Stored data
»»

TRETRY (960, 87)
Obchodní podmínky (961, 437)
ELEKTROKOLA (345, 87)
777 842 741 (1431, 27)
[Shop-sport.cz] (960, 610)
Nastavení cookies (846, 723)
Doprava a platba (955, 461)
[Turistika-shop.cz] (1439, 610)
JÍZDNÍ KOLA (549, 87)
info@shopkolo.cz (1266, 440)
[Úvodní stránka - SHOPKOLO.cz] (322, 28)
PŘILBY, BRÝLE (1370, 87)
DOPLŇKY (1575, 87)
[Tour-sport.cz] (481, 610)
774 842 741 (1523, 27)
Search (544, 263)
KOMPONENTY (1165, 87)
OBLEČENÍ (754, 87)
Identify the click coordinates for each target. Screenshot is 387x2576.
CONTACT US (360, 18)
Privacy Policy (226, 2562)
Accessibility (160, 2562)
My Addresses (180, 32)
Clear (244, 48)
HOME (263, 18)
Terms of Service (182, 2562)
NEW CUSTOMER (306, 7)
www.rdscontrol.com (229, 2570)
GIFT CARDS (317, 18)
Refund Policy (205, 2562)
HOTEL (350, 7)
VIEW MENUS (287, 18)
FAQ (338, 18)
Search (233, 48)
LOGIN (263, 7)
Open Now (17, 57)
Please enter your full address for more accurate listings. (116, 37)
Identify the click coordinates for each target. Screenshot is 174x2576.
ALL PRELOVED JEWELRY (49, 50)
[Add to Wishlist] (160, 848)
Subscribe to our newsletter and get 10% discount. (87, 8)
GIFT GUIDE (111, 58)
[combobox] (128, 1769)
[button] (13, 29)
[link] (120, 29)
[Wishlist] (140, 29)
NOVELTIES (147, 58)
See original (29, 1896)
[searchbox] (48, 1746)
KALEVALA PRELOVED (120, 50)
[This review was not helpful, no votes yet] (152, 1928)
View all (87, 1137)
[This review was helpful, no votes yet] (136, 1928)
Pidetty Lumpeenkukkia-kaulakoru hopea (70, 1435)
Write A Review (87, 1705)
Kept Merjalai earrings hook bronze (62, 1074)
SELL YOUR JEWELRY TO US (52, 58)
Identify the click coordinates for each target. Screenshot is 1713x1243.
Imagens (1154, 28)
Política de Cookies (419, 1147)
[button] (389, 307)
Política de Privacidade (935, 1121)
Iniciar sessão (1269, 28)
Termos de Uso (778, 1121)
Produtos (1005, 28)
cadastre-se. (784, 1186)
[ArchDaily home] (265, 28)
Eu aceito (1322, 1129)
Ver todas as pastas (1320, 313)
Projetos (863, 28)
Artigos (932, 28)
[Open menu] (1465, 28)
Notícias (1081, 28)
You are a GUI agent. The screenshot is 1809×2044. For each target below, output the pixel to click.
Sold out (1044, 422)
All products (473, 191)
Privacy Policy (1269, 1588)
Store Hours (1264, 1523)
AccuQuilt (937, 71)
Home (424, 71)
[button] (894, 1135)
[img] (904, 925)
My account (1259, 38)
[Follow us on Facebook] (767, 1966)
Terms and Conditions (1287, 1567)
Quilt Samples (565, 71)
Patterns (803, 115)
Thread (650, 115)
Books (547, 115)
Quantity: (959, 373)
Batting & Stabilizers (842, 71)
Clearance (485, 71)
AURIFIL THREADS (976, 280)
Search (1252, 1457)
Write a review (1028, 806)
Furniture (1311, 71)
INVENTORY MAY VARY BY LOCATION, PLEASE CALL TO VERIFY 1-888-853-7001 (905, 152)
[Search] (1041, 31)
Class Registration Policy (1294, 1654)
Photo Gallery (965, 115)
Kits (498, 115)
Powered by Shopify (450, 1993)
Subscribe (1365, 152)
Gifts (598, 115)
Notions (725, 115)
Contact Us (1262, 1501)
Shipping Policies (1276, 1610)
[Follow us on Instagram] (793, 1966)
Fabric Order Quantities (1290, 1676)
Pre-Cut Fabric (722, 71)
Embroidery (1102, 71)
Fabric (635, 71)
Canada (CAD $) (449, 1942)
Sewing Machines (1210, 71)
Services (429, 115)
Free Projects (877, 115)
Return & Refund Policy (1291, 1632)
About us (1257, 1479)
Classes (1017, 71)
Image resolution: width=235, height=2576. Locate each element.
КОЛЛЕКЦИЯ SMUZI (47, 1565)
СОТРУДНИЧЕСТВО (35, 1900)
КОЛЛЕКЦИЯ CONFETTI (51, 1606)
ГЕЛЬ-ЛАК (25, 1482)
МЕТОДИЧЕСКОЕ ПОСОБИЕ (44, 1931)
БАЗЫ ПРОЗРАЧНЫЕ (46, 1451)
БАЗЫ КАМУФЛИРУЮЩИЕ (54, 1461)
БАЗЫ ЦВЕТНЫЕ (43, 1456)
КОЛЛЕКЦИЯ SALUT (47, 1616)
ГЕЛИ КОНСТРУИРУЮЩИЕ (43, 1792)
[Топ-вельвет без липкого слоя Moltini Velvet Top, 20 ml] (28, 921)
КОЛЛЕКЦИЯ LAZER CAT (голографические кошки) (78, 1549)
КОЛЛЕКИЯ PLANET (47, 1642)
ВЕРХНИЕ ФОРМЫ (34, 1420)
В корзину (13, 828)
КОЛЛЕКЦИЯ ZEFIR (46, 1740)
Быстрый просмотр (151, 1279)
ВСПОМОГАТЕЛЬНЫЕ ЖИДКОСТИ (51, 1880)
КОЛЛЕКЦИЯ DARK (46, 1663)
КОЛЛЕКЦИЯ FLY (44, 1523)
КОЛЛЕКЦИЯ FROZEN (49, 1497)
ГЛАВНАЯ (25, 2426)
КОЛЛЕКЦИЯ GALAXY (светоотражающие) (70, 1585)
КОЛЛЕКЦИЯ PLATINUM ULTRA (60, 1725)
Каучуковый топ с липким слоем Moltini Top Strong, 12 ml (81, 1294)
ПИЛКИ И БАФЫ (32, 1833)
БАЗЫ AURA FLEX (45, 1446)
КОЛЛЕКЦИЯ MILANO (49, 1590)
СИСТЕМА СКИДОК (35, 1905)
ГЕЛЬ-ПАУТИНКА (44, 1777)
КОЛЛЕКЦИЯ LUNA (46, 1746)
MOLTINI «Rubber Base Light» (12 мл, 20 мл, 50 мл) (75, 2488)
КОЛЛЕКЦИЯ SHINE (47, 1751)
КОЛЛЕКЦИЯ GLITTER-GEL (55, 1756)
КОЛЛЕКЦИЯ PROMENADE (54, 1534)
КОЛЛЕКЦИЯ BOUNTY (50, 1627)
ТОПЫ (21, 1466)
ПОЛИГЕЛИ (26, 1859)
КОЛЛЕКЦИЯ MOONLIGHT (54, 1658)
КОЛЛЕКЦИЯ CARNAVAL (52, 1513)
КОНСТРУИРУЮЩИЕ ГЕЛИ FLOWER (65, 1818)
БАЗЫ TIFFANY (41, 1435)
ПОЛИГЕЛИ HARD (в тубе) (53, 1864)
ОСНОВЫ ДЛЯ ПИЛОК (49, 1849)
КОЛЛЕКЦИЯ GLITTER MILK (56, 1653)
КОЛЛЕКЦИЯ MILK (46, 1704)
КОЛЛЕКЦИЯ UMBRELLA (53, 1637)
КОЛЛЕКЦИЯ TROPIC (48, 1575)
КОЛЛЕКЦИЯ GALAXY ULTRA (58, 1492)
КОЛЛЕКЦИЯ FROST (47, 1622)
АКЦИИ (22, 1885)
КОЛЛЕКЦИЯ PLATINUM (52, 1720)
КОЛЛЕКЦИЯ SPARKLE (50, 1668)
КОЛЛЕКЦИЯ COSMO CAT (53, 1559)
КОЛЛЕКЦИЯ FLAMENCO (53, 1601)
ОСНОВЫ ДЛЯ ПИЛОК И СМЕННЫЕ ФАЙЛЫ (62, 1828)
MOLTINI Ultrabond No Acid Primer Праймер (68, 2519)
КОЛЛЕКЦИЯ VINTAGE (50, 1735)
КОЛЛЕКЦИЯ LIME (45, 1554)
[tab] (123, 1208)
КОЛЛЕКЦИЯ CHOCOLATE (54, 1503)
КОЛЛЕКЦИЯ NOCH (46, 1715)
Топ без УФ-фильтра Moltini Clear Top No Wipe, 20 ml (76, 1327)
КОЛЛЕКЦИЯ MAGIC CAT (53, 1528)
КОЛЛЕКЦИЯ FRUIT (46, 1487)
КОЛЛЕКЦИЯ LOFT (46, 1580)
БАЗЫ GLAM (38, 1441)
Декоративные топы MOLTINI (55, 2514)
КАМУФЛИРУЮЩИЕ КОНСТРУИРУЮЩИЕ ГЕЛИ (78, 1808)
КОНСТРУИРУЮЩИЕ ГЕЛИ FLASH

««

About this task
What is needed is a single figure, the number of lines in the entries above that contain "КОНСТРУИРУЮЩИЕ".

Result of the task
4